While it's all well and good to read what Coughlin said as some kind of catastrophe, ("Does he think he's Hitler? Is he joking about how much he's hated? Is he that thin-skinned? Is he asking for sympathy? Aaaaaghhh!"), but I'd suggest two things. One, Tom Coughlin can't tell a joke to save his life. He's like the outtakes from the Lorne Greene Comedy Hour - the bad ones. And make no mistake, he was trying to tell a joke.

Two, he was not comparing himself to Hitler. He was not considering himself a martyr. He was not doing anything other than attempting to make a wry comment on how absolutely berserk the online commentary about Giants football (consider, for example, this image over at Off Season On Smash) can get.
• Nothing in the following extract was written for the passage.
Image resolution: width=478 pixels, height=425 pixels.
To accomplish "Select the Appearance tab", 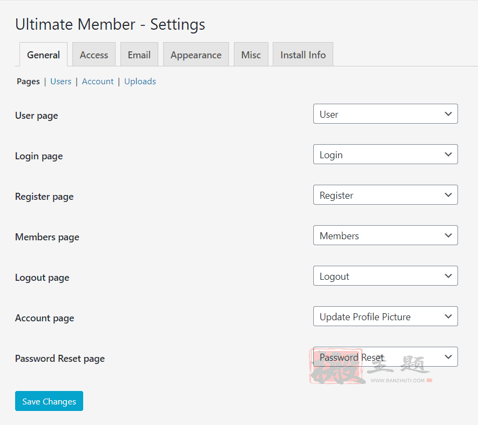I will coord(196,55).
Besides, anyone who spends any time online knows that as soon as you mention Hitler in an argument, it's automatically pointless from that point on. Would that the talking heads of sports radio could learn the same.

If They Really Want to Make an Effective Anti-Steroids Commercial..

...all they need to do is have someone stand in front of the camera and say, "Look, if you take steroids, your balls will shrink, your boobs will grow, and you won't be able to get it up."

Disintegrating Athenian statuary is all very well and good, but if you really want to catch a teenager's attention, threaten his nads.